▶ **What is being asked**
Rewrite the data from its start through the line containing "will [x=103, y=261].", inclusive, replacing "inward-arrows" with "outward-arrows" and leaving everything else unchanged.

— Start of Provided records —

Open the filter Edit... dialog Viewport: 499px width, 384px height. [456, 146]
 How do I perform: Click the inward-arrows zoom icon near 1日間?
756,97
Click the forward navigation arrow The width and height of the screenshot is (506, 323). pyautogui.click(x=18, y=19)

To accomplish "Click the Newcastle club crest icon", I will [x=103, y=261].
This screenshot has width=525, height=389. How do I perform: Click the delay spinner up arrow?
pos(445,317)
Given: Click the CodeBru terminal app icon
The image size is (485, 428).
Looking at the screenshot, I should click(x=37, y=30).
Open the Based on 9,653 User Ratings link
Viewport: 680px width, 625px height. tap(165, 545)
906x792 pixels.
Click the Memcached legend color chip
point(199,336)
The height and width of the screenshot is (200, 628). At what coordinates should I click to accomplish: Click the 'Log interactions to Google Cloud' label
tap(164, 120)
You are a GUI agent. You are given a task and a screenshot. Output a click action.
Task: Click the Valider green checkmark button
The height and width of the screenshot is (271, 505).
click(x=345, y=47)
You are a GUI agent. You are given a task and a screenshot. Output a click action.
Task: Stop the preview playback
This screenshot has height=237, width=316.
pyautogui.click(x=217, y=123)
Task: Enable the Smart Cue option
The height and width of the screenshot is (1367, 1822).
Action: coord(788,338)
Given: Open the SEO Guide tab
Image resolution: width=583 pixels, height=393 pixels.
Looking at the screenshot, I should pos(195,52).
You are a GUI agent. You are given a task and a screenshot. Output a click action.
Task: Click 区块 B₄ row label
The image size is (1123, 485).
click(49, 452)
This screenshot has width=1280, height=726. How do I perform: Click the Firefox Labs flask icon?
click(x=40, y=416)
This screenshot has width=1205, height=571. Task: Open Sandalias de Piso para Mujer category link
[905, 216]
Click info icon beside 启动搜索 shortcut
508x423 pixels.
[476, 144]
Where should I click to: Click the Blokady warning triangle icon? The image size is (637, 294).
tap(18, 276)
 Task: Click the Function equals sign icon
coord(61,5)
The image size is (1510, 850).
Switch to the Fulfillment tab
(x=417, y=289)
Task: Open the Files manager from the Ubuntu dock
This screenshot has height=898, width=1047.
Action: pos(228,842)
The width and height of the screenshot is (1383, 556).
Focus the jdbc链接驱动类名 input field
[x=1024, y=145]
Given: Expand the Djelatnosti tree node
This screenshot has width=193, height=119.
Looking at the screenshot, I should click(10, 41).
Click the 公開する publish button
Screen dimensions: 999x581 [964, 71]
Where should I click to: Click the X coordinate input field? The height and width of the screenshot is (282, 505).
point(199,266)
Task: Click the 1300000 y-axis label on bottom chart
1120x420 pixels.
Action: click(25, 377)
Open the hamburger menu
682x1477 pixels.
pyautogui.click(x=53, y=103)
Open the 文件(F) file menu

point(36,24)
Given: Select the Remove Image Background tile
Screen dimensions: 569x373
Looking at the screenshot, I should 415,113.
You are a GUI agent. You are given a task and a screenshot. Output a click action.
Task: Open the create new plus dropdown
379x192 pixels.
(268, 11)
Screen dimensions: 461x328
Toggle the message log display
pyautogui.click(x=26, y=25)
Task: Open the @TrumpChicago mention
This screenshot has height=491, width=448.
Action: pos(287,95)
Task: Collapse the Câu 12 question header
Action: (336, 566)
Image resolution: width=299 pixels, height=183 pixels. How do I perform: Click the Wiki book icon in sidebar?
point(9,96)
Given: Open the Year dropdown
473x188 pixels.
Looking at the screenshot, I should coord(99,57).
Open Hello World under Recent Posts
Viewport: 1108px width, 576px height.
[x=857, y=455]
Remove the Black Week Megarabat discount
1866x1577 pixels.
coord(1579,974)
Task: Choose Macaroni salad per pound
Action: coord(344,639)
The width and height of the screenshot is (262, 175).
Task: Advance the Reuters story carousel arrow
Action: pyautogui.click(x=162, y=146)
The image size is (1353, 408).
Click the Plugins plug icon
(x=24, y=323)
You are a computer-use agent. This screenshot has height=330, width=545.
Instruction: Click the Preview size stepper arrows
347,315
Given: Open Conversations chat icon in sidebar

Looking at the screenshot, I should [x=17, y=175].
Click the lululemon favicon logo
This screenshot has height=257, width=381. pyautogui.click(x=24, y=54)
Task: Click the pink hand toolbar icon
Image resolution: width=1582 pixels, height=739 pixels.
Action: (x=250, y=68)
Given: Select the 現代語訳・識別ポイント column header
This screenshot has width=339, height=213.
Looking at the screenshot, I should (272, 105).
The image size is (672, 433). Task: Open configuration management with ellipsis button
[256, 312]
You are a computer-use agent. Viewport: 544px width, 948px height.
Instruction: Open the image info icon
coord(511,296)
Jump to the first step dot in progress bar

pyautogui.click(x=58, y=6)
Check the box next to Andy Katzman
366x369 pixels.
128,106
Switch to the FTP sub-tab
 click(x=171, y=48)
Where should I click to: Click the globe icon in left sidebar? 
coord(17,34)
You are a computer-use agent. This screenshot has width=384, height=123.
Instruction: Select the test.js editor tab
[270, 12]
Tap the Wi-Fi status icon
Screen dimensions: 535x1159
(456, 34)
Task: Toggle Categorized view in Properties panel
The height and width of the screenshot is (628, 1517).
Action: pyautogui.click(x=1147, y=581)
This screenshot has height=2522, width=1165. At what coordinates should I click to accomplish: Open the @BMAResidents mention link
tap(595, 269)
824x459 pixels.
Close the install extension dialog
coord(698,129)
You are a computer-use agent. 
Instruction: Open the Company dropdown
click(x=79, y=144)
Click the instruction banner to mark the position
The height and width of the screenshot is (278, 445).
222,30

— End of Provided records —

▶ **Task answer**
Open the filter Edit... dialog Viewport: 499px width, 384px height. [456, 146]
 How do I perform: Click the outward-arrows zoom icon near 1日間?
756,97
Click the forward navigation arrow The width and height of the screenshot is (506, 323). pyautogui.click(x=18, y=19)

To accomplish "Click the Newcastle club crest icon", I will [x=103, y=261].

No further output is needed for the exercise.